The last point on tax is one that Paul is looking to raise more widely. He adds: “If we’re going to rebuild our public services and invest in good, unionised jobs in a green economy, then we’re going to have to pay for it. I don’t want supermarket workers and teachers to be paying more in tax, but I think there are those who’ve done very well for themselves who can afford to pay a bit more.”

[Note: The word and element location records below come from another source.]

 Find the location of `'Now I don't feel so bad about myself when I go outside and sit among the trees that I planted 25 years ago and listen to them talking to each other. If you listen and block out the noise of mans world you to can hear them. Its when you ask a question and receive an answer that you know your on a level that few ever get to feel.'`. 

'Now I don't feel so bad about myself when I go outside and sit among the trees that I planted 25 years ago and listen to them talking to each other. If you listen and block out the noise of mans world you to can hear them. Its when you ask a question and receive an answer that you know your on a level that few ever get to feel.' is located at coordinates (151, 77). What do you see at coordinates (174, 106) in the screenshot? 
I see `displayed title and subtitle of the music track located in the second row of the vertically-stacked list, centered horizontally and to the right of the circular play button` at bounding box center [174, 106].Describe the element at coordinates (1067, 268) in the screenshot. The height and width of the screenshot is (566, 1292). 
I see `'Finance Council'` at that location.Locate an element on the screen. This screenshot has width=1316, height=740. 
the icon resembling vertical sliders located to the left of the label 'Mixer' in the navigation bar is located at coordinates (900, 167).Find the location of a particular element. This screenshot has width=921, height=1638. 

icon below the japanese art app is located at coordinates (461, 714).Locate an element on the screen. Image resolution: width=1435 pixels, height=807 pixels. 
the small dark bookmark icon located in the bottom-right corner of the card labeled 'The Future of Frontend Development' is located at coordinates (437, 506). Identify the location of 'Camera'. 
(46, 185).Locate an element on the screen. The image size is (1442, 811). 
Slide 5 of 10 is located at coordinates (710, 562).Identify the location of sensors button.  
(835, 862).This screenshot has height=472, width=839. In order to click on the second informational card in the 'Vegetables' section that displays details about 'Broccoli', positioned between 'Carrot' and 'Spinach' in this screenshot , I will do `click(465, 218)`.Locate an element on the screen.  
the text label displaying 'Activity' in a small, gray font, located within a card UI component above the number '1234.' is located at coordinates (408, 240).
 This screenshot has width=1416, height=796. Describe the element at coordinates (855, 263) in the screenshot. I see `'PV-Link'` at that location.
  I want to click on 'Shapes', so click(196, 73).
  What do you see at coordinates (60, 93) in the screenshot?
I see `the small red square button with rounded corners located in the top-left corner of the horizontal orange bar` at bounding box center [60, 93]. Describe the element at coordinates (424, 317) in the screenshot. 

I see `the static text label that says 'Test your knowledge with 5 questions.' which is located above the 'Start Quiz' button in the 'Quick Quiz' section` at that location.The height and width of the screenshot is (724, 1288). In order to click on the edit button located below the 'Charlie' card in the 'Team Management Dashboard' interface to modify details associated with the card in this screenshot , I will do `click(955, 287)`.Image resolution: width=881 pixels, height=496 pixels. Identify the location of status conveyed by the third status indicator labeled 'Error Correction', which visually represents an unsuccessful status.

A visit to Paul’s homeland would not be complete without a trip to his spiritual home – Goodison Park. Wherever he has gone for work, he has always returned to see his beloved Blues in action through the good times and the bad, with the latter sadly figuring more heavily in recent times.

Paul and Everton FC
© Jason Roberts

“I often say I’m not a football fan, I’m an Evertonian – I think there is a joke in there somewhere,” says Paul. “Football is about family to me. Me, my dad and my brother having a few pints in town and then jumping in a cab up to Goodison. It’s a part of my identity – although I didn’t ever think that the 1995 FA Cup would be the last trophy I saw us lift.”

“I remember when I gave my season ticket up,” he adds with a wry smile. “The club contacted me to ask if they had done anything to upset me – I said how long have you got?”

It will be his union family rather than his football family that Paul will address during this year’s congress in Liverpool, which comes at a pivotal moment for workers and the movement in general. So will he be nervous?

“I think I will be nervous and proud in equal measure,” he explains, adding: “My family will be there and that will be amazing. These are the people that shaped me and made me who I am, so my achievements are their achievements.

Everything in a union is a collective achievement after all.”